Summary: The first part of the paper gives a complete classification of real (complex) quadratic forms in a real (complex) symplectic vector space, with explicitly listed normal forms. For complex valued quadratic forms \(Q\) in \(T^* \mathbb{R}^n\) such that \(\text{Re} Q \leq 0\) in \(T^* \mathbb{R}^n\), the Weyl symbol of the semigroup \(\exp (tQ^w (x,D))\), \(t \geq 0\), generated by the corresponding Weyl operator \(Q^w (x,D)\) is then determined; it is always a Gaussian multiplied by a Lebesgue measure in the range of \(\cos tF\) where \(F\) is the Hamilton map corresponding to \(Q\). The classical Mehler formula corresponds to the harmonic oscillator. The determination of the sign of the symbol relies on the classification in the first part. An extension to inhomogeneous quadratic forms contains the Avron-Herbst formula for the Stark operator.

* COLLECTED DATA
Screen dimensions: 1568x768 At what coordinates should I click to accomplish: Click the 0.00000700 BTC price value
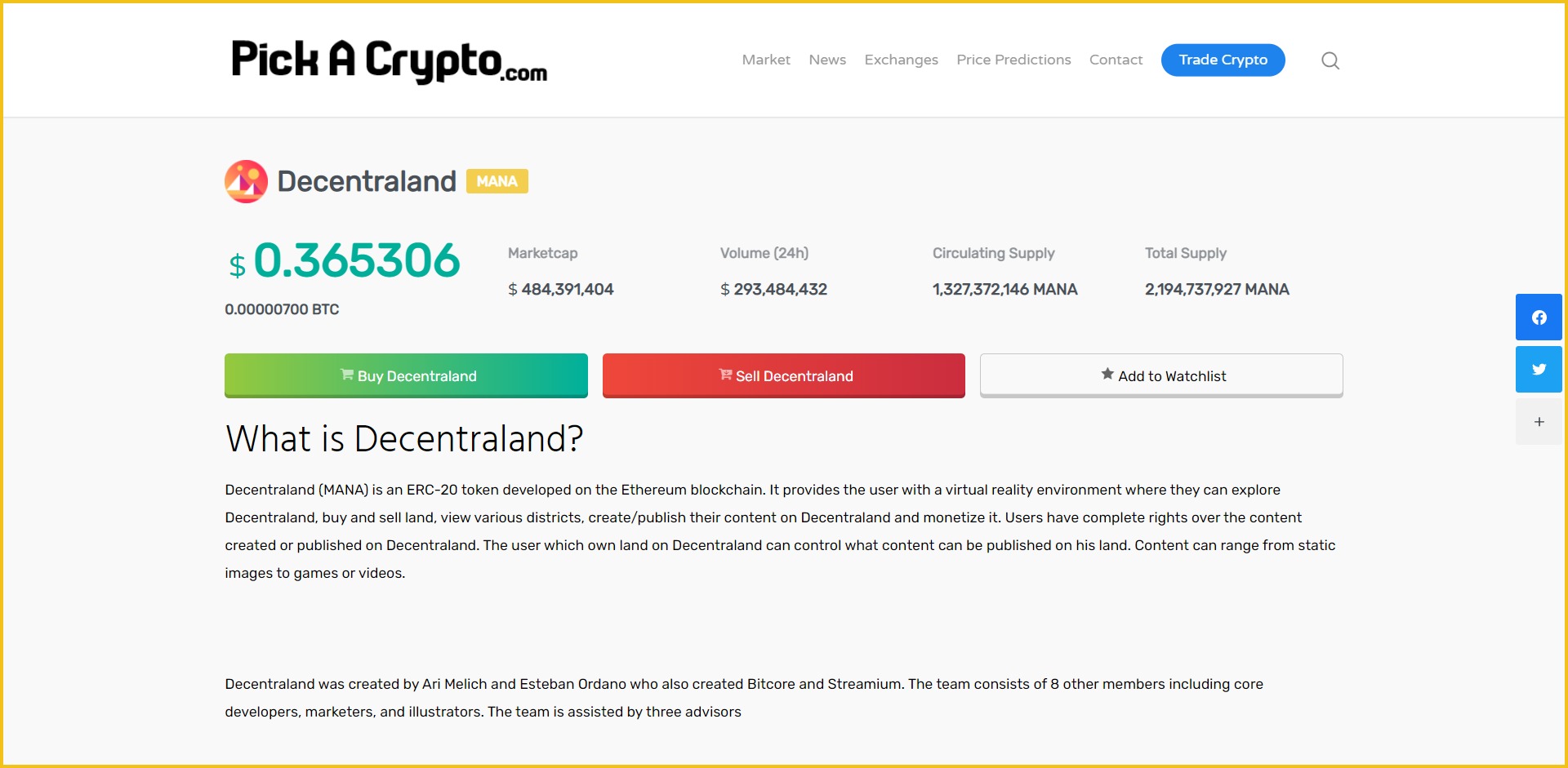click(x=281, y=309)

* GIVEN REQUEST 1
Translate this sentence from the summary into French: "The classical Mehler formula corresponds to the harmonic oscillator."
* GIVEN REQUEST 2
Please repeat the passage of the summary without changes, from "Summary: The first" up to and including "the Stark operator.".

* TASK SOLUTION 1
La formule classique de Mehler correspond à l'oscillateur harmonique.

* TASK SOLUTION 2
Summary: The first part of the paper gives a complete classification of real (complex) quadratic forms in a real (complex) symplectic vector space, with explicitly listed normal forms. For complex valued quadratic forms \(Q\) in \(T^* \mathbb{R}^n\) such that \(\text{Re} Q \leq 0\) in \(T^* \mathbb{R}^n\), the Weyl symbol of the semigroup \(\exp (tQ^w (x,D))\), \(t \geq 0\), generated by the corresponding Weyl operator \(Q^w (x,D)\) is then determined; it is always a Gaussian multiplied by a Lebesgue measure in the range of \(\cos tF\) where \(F\) is the Hamilton map corresponding to \(Q\). The classical Mehler formula corresponds to the harmonic oscillator. The determination of the sign of the symbol relies on the classification in the first part. An extension to inhomogeneous quadratic forms contains the Avron-Herbst formula for the Stark operator.